> PAGE TEXT:
Now you can access the package. You can view the main help page as follows:

help(package = "phillips2017cognition")

On this page, you can see two main links: one to the DESCRIPTION file, and another to User guides and package vignettes. Feel free to click around on these to learn what they tell you.

Overview and Getting Started

The purpose of this document is to demonstrate the basics of creating an R package for the purposes of documenting scientific research. In this document, I will take you through the following 6 basics steps of creating a package.

6 Steps to creating an R package

  1. Start a new Project / Package in RStudio
  2. Update the DESCRIPTION file
  3. Save and document data
  4. Write Vignettes
  5. Write and document functions
  6. Document and build your package!

Install these packages!

Once you’ve installed R and RStudio, make sure you have the latest versions of the following packages installed by running the following:

install.packages("knitr")
install.packages("rmarkdown")
install.packages("devtools")
install.packages("rmdformats")

> WORK INSTRUCTION 1:
In the R package tutorial text, what does the document set out to demonstrate, and what purpose does it give for creating a package?
> WORK INSTRUCTION 2:
Continue the R package tutorial text, starting right after its last install.packages line.

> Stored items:
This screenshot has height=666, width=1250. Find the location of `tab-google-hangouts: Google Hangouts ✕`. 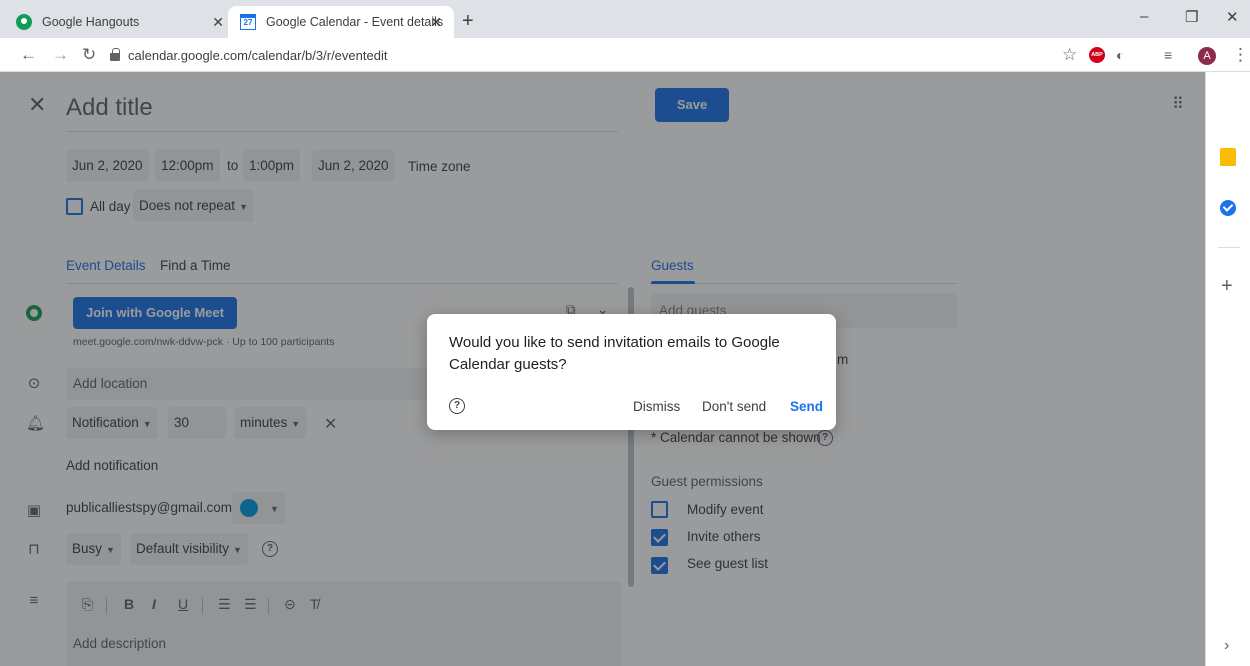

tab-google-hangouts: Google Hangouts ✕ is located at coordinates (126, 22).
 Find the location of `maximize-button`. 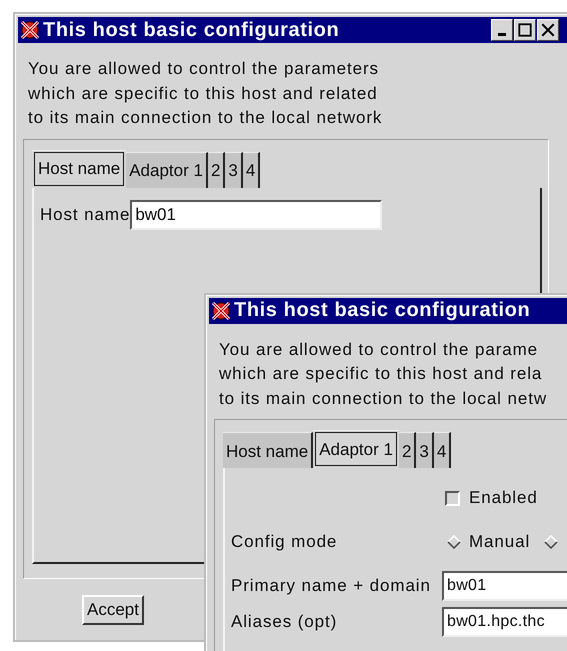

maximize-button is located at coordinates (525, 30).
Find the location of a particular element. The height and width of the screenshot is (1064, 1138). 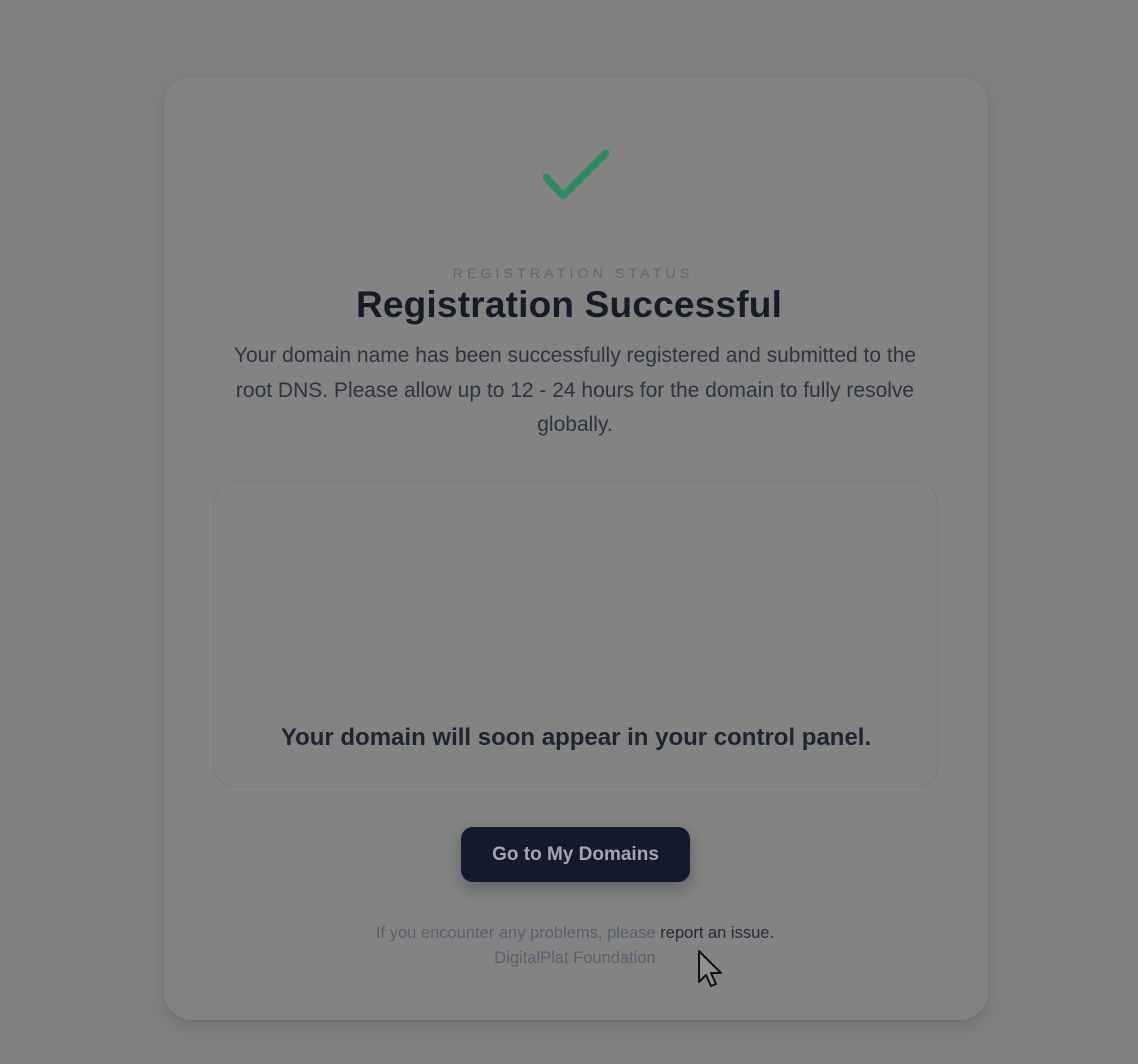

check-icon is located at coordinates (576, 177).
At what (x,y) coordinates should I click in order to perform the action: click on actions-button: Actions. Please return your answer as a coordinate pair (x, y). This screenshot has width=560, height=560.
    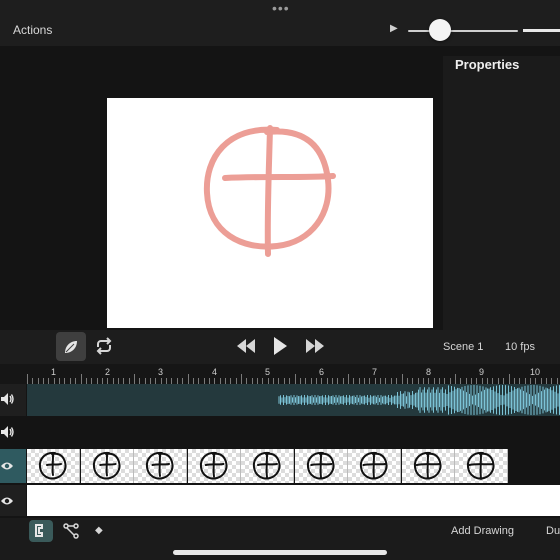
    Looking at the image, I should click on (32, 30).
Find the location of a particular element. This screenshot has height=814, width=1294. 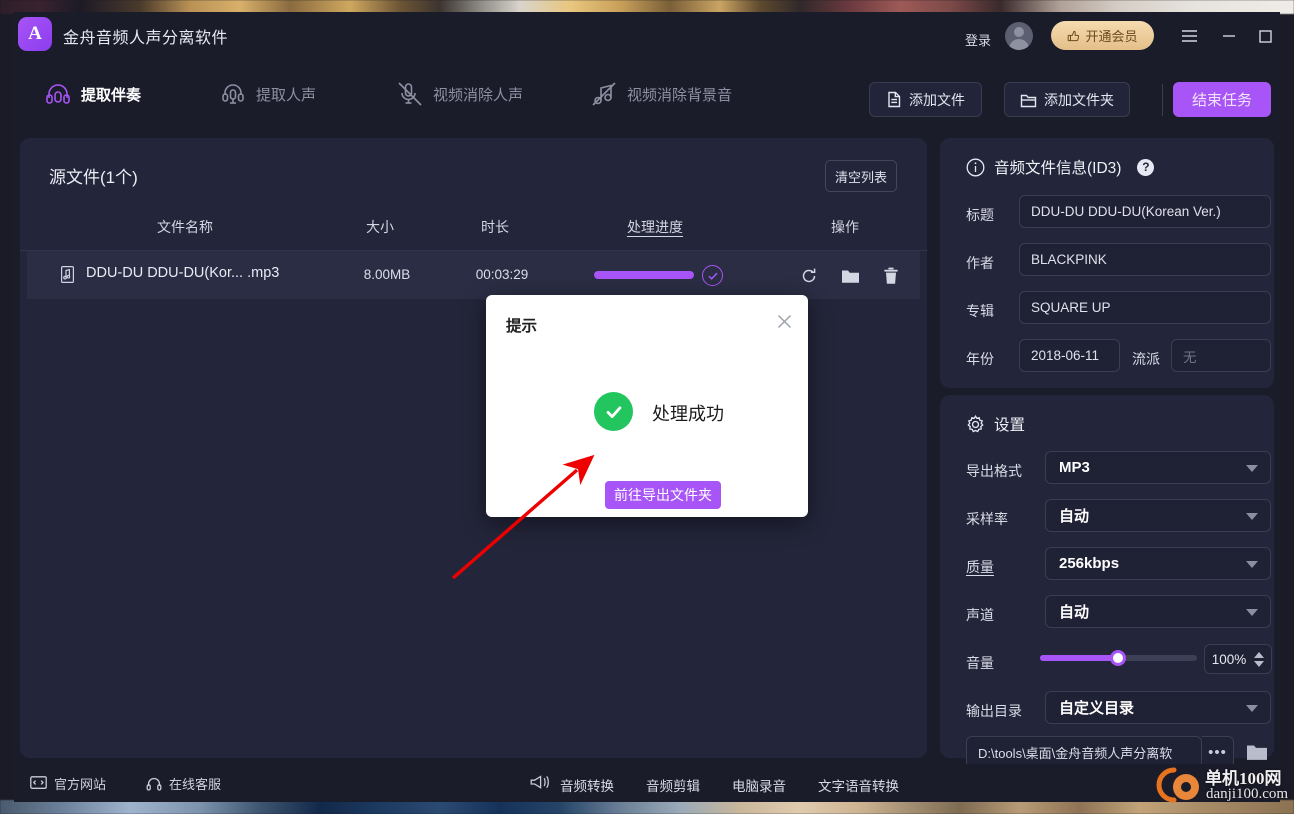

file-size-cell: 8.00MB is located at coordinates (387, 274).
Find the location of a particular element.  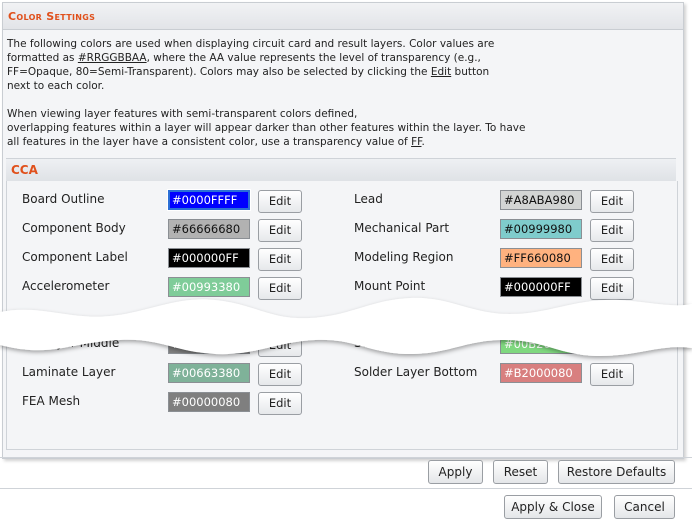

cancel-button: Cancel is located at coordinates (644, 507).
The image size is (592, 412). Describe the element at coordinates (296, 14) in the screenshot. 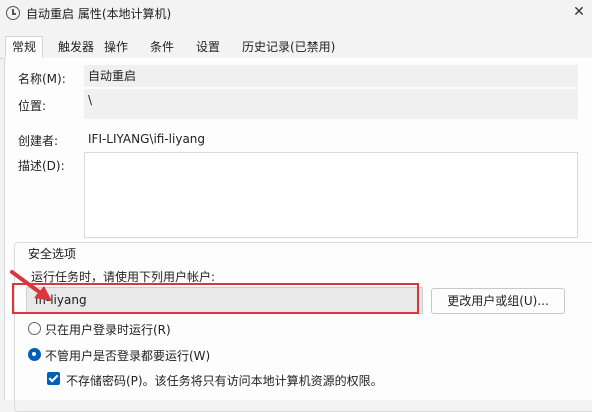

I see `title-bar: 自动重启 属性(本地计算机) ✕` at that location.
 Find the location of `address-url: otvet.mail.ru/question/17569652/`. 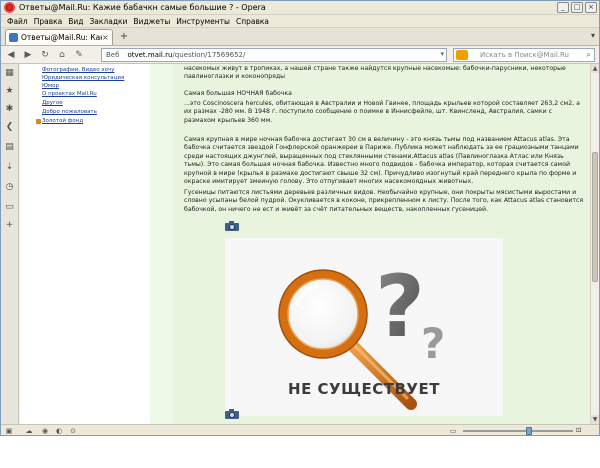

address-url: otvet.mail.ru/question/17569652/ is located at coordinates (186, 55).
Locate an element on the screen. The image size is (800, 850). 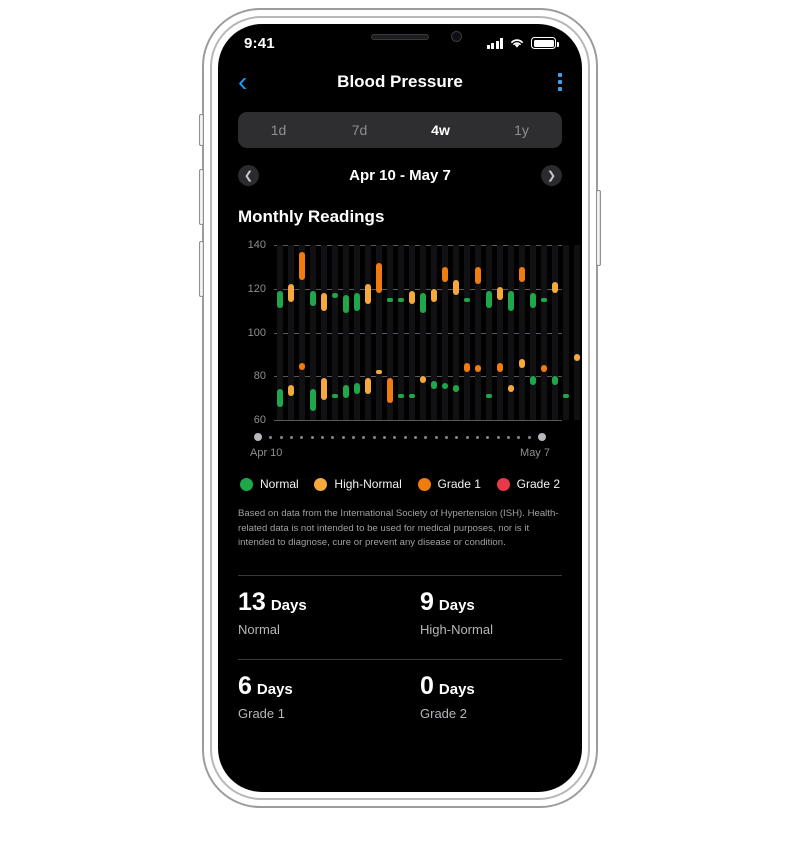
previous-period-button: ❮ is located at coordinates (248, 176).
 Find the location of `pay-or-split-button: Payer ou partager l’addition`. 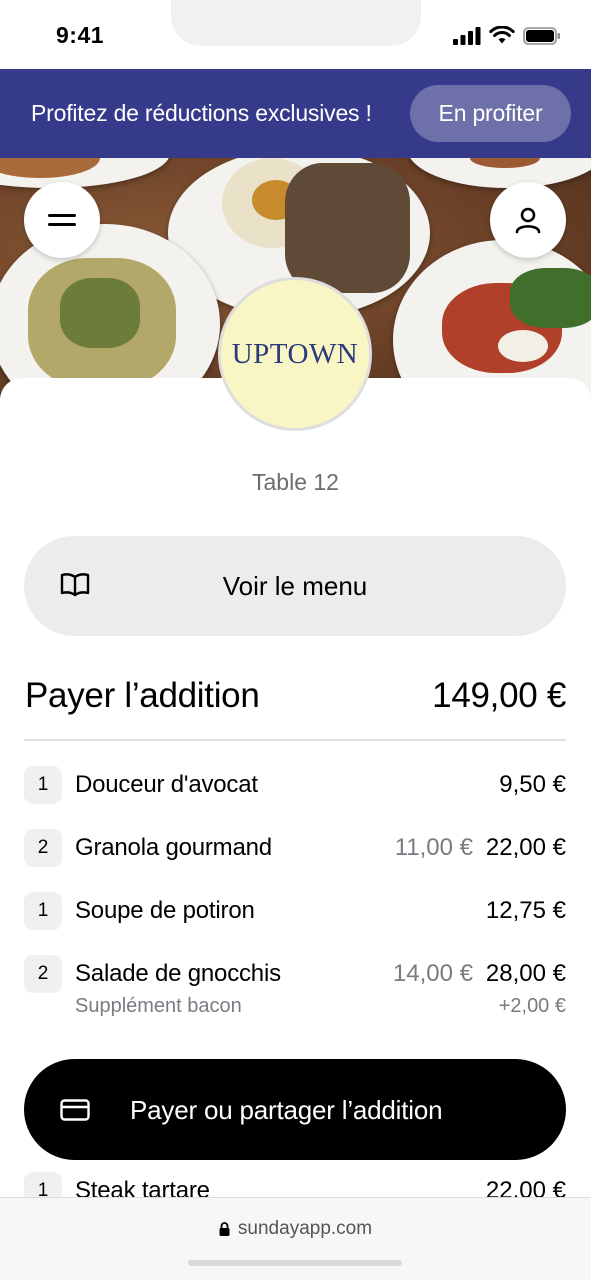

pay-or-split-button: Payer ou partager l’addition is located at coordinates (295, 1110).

> TASK RESPONSE 1:
The document sets out to demonstrate the basics of creating an R package, and its stated purpose is documenting scientific research. It does this through six basic steps, from starting a new project or package in RStudio to documenting and building the package.

> TASK RESPONSE 2:
Step 1: Start a new package / project

Now you’re ready to get started on your package. You’ll start by opening a new project in RStudio – this project will essentially be your new package. To create your new project (aka package), do the following steps:

  1. Create a new project in R Studio (File – New Project – New Directory – R Package)
    • Give your project a name (I’ll call mine phillips2017cognition) and associate it with a directory on your computer.
    • Open the project.
  2. RStudio created a new folder on your computer with the project name. Navigate to the new folder you created and add the following folders:
    • /data (This is where you will store all of your .RData files)
    • /R (This folder only contains .R files. This is where you will store all of your documentation files, function files, and miscellaneous R code)
    • /inst (This folder contains any miscellaneous files you want to include in your package (e.g.; pdfs, images))
    • /man (This folder contains compiled documentation files generated by Roxygen (e.g.; when you run devtools::document()). You should never edit files here manually))

An R project is simply a directory with specific subfolders and a DESCRIPTION file. Here is how your package folder should look (my package is called phillips2017cognition)

Step 2: The DESCRIPTION file

Click here for a longer Guide to DESCRIPTION files

Next you’ll update the DESCRIPTION file for your package. Every R package must have a DESCRIPTION file that contains basic information about your package (e.g.; title, author, description etc.). You should update these by hand. Here are some of the main arguments:

  • Package: The name of your package. Don’t change this.
  • Title: A short (one sentence) description of your package.
  • Description: A longer (1 paragraph) description of your package and what it does.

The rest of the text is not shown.